* Problem details *
Set down all of the records word for word.

* Saved entries *
- - -

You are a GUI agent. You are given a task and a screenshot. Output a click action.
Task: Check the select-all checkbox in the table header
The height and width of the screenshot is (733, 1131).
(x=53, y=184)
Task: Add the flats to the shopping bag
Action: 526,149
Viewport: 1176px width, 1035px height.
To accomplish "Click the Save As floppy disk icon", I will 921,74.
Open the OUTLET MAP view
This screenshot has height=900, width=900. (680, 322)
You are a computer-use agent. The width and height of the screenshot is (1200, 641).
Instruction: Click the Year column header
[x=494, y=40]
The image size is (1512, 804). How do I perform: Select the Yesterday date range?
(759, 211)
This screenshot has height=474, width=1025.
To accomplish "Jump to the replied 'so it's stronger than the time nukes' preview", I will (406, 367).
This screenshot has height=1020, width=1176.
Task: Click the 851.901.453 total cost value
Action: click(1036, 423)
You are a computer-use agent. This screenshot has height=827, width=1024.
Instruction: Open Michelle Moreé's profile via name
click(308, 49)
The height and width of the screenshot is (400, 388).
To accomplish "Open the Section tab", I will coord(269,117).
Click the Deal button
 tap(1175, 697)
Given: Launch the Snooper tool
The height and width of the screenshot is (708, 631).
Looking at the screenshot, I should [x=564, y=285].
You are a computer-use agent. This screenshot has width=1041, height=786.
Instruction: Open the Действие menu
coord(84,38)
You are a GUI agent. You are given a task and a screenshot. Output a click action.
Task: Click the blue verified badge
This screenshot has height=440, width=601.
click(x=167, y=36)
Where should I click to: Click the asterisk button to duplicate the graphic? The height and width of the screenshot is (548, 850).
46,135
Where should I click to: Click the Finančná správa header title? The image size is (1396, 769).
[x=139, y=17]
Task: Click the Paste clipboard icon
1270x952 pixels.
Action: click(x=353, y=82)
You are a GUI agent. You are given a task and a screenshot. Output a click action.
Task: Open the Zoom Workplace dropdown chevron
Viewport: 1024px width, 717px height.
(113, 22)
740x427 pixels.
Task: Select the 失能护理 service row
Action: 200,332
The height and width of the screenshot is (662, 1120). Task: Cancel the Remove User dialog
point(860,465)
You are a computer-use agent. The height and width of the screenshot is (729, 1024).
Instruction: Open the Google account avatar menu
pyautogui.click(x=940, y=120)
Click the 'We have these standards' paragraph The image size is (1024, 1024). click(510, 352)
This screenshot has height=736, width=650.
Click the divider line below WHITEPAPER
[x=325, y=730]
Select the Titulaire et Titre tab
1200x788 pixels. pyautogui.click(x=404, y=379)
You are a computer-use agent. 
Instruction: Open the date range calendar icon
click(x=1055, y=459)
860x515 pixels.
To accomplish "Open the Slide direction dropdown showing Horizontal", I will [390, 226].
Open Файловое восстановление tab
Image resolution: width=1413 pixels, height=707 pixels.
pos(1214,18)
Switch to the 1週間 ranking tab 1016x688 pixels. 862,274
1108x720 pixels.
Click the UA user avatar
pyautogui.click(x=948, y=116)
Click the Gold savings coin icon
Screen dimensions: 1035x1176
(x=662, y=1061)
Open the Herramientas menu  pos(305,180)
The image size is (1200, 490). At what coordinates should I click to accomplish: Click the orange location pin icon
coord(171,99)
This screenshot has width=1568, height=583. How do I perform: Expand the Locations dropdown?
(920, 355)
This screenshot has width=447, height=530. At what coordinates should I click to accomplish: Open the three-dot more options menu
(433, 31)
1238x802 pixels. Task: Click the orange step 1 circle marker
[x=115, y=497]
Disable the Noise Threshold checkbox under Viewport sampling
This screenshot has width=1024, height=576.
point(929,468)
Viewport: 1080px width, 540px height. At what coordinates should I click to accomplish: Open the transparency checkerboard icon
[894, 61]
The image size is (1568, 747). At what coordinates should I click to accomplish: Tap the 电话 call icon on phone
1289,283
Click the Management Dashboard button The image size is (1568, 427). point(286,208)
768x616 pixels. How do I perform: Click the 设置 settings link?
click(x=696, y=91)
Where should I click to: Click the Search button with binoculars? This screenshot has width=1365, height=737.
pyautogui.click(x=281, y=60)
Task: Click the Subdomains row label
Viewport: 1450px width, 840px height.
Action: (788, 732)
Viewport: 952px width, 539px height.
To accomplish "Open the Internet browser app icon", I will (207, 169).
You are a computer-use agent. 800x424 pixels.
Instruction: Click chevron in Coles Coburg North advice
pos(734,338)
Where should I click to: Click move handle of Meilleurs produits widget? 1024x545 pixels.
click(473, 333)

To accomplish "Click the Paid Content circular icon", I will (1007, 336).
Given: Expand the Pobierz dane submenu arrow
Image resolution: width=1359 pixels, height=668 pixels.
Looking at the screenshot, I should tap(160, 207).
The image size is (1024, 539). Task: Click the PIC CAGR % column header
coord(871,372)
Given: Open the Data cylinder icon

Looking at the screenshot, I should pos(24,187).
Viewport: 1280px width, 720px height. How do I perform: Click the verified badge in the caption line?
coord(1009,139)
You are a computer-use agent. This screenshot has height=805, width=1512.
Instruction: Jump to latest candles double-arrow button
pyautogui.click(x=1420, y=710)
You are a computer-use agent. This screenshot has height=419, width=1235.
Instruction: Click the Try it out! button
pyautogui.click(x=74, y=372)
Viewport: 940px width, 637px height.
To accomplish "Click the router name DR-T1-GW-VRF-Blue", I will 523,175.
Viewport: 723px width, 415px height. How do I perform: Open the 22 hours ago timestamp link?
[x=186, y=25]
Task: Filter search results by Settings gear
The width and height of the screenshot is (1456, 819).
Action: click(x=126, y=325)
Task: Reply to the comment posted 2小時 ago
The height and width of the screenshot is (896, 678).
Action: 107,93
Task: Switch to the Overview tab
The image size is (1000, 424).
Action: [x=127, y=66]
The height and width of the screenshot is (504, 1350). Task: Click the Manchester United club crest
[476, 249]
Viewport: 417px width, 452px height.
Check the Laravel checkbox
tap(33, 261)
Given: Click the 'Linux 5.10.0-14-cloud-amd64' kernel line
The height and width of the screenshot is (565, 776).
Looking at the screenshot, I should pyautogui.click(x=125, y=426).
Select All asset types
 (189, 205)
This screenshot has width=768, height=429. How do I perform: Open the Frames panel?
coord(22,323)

- - -

* Response to the exercise *
You are a GUI agent. You are given a task and a screenshot. Output a click action.
Task: Check the select-all checkbox in the table header
The height and width of the screenshot is (733, 1131).
(x=53, y=184)
Task: Add the flats to the shopping bag
Action: 526,149
Viewport: 1176px width, 1035px height.
To accomplish "Click the Save As floppy disk icon", I will 921,74.
Open the OUTLET MAP view
This screenshot has height=900, width=900. (680, 322)
You are a computer-use agent. The width and height of the screenshot is (1200, 641).
Instruction: Click the Year column header
[x=494, y=40]
The image size is (1512, 804). How do I perform: Select the Yesterday date range?
(759, 211)
This screenshot has height=474, width=1025.
To accomplish "Jump to the replied 'so it's stronger than the time nukes' preview", I will (406, 367).
This screenshot has height=1020, width=1176.
Task: Click the 851.901.453 total cost value
Action: click(1036, 423)
You are a computer-use agent. This screenshot has height=827, width=1024.
Instruction: Open Michelle Moreé's profile via name
click(308, 49)
The height and width of the screenshot is (400, 388).
To accomplish "Open the Section tab", I will coord(269,117).
Click the Deal button
 tap(1175, 697)
Given: Launch the Snooper tool
The height and width of the screenshot is (708, 631).
Looking at the screenshot, I should [x=564, y=285].
You are a computer-use agent. This screenshot has width=1041, height=786.
Instruction: Open the Действие menu
coord(84,38)
You are a GUI agent. You are given a task and a screenshot. Output a click action.
Task: Click the blue verified badge
This screenshot has height=440, width=601.
click(x=167, y=36)
Where should I click to: Click the asterisk button to duplicate the graphic? The height and width of the screenshot is (548, 850).
46,135
Where should I click to: Click the Finančná správa header title? The image size is (1396, 769).
[x=139, y=17]
Task: Click the Paste clipboard icon
1270x952 pixels.
Action: click(x=353, y=82)
You are a GUI agent. You are given a task and a screenshot. Output a click action.
Task: Open the Zoom Workplace dropdown chevron
Viewport: 1024px width, 717px height.
(113, 22)
740x427 pixels.
Task: Select the 失能护理 service row
Action: 200,332
The height and width of the screenshot is (662, 1120). Task: Cancel the Remove User dialog
point(860,465)
You are a computer-use agent. The height and width of the screenshot is (729, 1024).
Instruction: Open the Google account avatar menu
pyautogui.click(x=940, y=120)
Click the 'We have these standards' paragraph The image size is (1024, 1024). click(510, 352)
This screenshot has height=736, width=650.
Click the divider line below WHITEPAPER
[x=325, y=730]
Select the Titulaire et Titre tab
1200x788 pixels. pyautogui.click(x=404, y=379)
You are a computer-use agent. 
Instruction: Open the date range calendar icon
click(x=1055, y=459)
860x515 pixels.
To accomplish "Open the Slide direction dropdown showing Horizontal", I will [390, 226].
Open Файловое восстановление tab
Image resolution: width=1413 pixels, height=707 pixels.
pos(1214,18)
Switch to the 1週間 ranking tab 1016x688 pixels. 862,274
1108x720 pixels.
Click the UA user avatar
pyautogui.click(x=948, y=116)
Click the Gold savings coin icon
Screen dimensions: 1035x1176
(x=662, y=1061)
Open the Herramientas menu  pos(305,180)
The image size is (1200, 490). At what coordinates should I click to accomplish: Click the orange location pin icon
coord(171,99)
This screenshot has width=1568, height=583. How do I perform: Expand the Locations dropdown?
(920, 355)
This screenshot has width=447, height=530. At what coordinates should I click to accomplish: Open the three-dot more options menu
(433, 31)
1238x802 pixels. Task: Click the orange step 1 circle marker
[x=115, y=497]
Disable the Noise Threshold checkbox under Viewport sampling
This screenshot has width=1024, height=576.
point(929,468)
Viewport: 1080px width, 540px height. At what coordinates should I click to accomplish: Open the transparency checkerboard icon
[894, 61]
The image size is (1568, 747). At what coordinates should I click to accomplish: Tap the 电话 call icon on phone
1289,283
Click the Management Dashboard button The image size is (1568, 427). point(286,208)
768x616 pixels. How do I perform: Click the 设置 settings link?
click(x=696, y=91)
Where should I click to: Click the Search button with binoculars? This screenshot has width=1365, height=737.
pyautogui.click(x=281, y=60)
Task: Click the Subdomains row label
Viewport: 1450px width, 840px height.
Action: (788, 732)
Viewport: 952px width, 539px height.
To accomplish "Open the Internet browser app icon", I will (207, 169).
You are a computer-use agent. 800x424 pixels.
Instruction: Click chevron in Coles Coburg North advice
pos(734,338)
Where should I click to: Click move handle of Meilleurs produits widget? 1024x545 pixels.
click(473, 333)

To accomplish "Click the Paid Content circular icon", I will (1007, 336).
Given: Expand the Pobierz dane submenu arrow
Image resolution: width=1359 pixels, height=668 pixels.
Looking at the screenshot, I should tap(160, 207).
The image size is (1024, 539). Task: Click the PIC CAGR % column header
coord(871,372)
Given: Open the Data cylinder icon

Looking at the screenshot, I should pos(24,187).
Viewport: 1280px width, 720px height. How do I perform: Click the verified badge in the caption line?
coord(1009,139)
You are a computer-use agent. This screenshot has height=805, width=1512.
Instruction: Jump to latest candles double-arrow button
pyautogui.click(x=1420, y=710)
You are a computer-use agent. This screenshot has height=419, width=1235.
Instruction: Click the Try it out! button
pyautogui.click(x=74, y=372)
Viewport: 940px width, 637px height.
To accomplish "Click the router name DR-T1-GW-VRF-Blue", I will 523,175.
Viewport: 723px width, 415px height. How do I perform: Open the 22 hours ago timestamp link?
[x=186, y=25]
Task: Filter search results by Settings gear
The width and height of the screenshot is (1456, 819).
Action: click(x=126, y=325)
Task: Reply to the comment posted 2小時 ago
The height and width of the screenshot is (896, 678).
Action: 107,93
Task: Switch to the Overview tab
The image size is (1000, 424).
Action: [x=127, y=66]
The height and width of the screenshot is (504, 1350). Task: Click the Manchester United club crest
[476, 249]
Viewport: 417px width, 452px height.
Check the Laravel checkbox
tap(33, 261)
Given: Click the 'Linux 5.10.0-14-cloud-amd64' kernel line
The height and width of the screenshot is (565, 776).
Looking at the screenshot, I should pyautogui.click(x=125, y=426).
Select All asset types
 (189, 205)
This screenshot has width=768, height=429. How do I perform: Open the Frames panel?
coord(22,323)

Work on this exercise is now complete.